Dr. Knopf, you have been selected for the Alliance4Rare Clinician Scientist Program. What was your motivation to pursue this particular path in science and clinical practice?

During my specialist training at a large children’s hospital, I came into contact with rare diseases early on, including diseases of the immune system. During my training as a pediatric rheumatologist, my focus was on autoinflammatory diseases – both genetically defined entities and those that can only be classified phenotypically. In children and adolescents with these complex phenotypes, autoinflammation and autoimmunity cannot always be clearly separated. In order to better understand the disturbed regulation of inflammatory pathways, I have increasingly focused on the topic of immune dysregulation and immunodeficiency.

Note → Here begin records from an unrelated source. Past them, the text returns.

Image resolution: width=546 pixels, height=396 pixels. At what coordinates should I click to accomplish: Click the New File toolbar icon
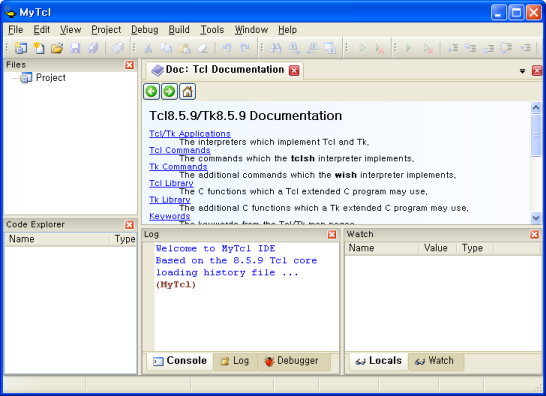tap(39, 48)
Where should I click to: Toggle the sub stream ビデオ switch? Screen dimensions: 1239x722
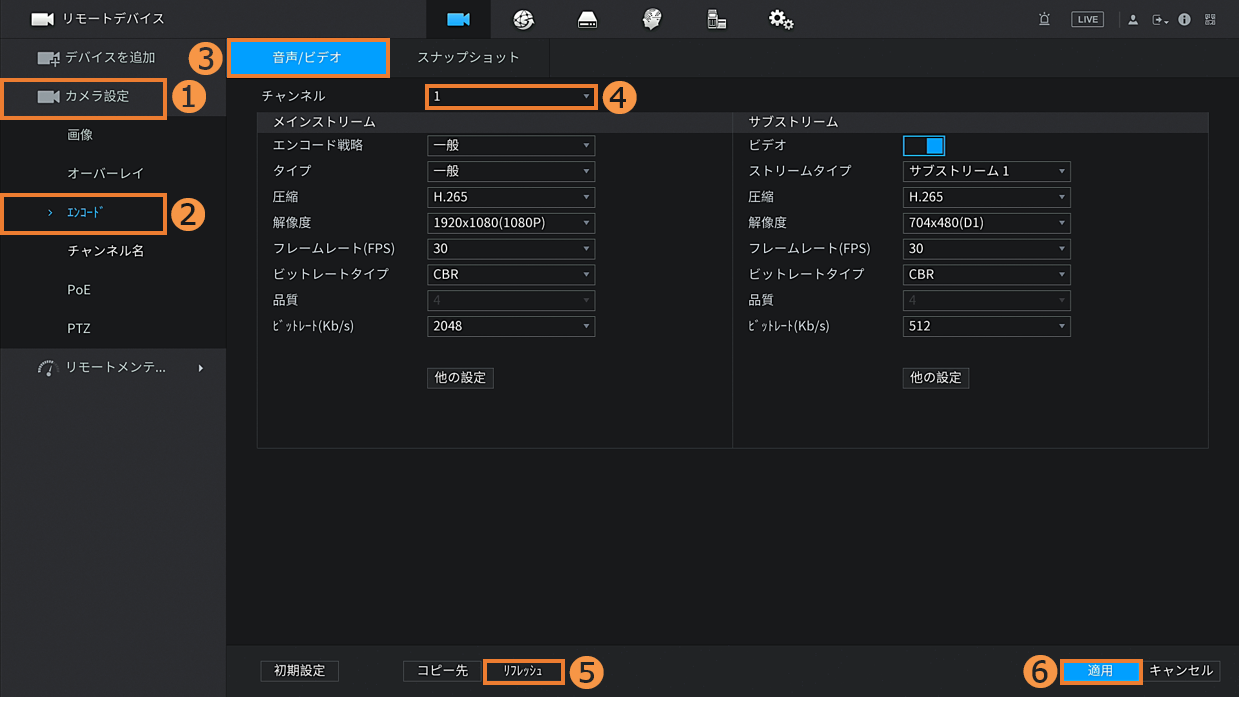coord(924,145)
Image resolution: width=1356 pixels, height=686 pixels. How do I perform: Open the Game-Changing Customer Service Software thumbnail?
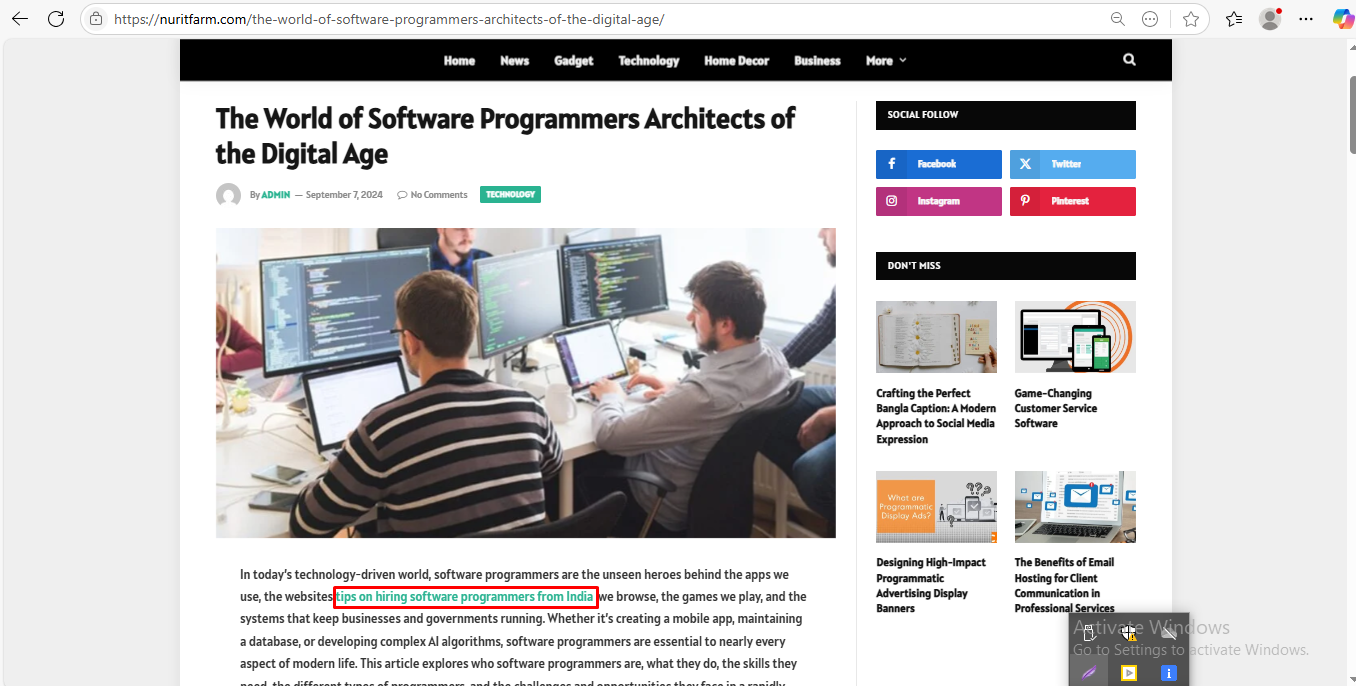pyautogui.click(x=1075, y=336)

Since March 2022, I have been working with great enthusiasm in pediatric immunology and in an interdisciplinary team. There is a close connection between clinical work and research, which makes the subject so interesting. New disease-causing variants are constantly being discovered and new disease entities described. Every year, the number of definable diseases of the immune system increases. This can be seen, among other things, in the expansion of the groups in the classification of the International Union of Immunological Societies (IUIS), which was recently expanded to include monogenetic auto-inflammatory entities and diseases with bone marrow failure.

What are you currently working on and what would you like to achieve?

I am currently working at the University Center for Rare Diseases (USE) and in the Department of Pediatric Immunology at the Carl Gustav Carus University Hospital at TU Dresden.

My research focuses on auto-inflammatory diseases and the search for new biomarkers to predict disease relapses and improve therapy management. Among other things, we are working with colleagues from Würzburg and Luxembourg to analyze gene expression in children with SURF (systemic undefined recurrent fever or systemic recurrent fever syndrome of unknown origin).

I have high hopes that the establishment of new biomarkers in combination with exome and genome diagnostics will speed up the diagnosis of these diseases, which are very rare and sometimes difficult to diagnose. This will enable us to provide children with targeted therapy more quickly.

What opportunities does the support provided by the Alliance4Rare Clinician Scientist Program open up for you in your day-to-day work that you would not have otherwise?

Being part of the Alliance4Rare offers me the unique opportunity to devote sufficient time to complex patients in order to speed up the diagnosis of a rare disease, in addition to my specialist work in the special consultation hours and my campus-wide consultation work. Just this week, we were able to diagnose a young person with an autosomal recessive disease, which opens up new treatment options and will enable the patient to enjoy a better quality of life with fewer inpatient stays and reintegration into everyday life.

Without this funding, it would not be possible for me to take care of the functional evidence in vitro for gene variants that have not yet been described and not – as in the past – “file away” the unclear findings in the file. After all, the exclusion of a monogenetic rare disease is also important information for patients and practitioners.

Dr. Nina-Christine Knopf studied human medicine at the University of Hamburg and the Friedrich Wilhelm University of Bonn. She completed her training as a specialist in pediatric and adolescent medicine and as a pediatric rheumatologist at the Amsterdamerstrasse Children’s Hospital in Cologne. Since March 2022, Ms Knopf has been involved in the University Center for Rare Diseases (Prof. Dr. Reinhard Berner and Prof. Dr. Min Ae Lee-Kirsch) and the Department of Pediatric Immunology (Prof. Dr. Catharina Schütz) at the Gustav-Carus University Hospital in Dresden.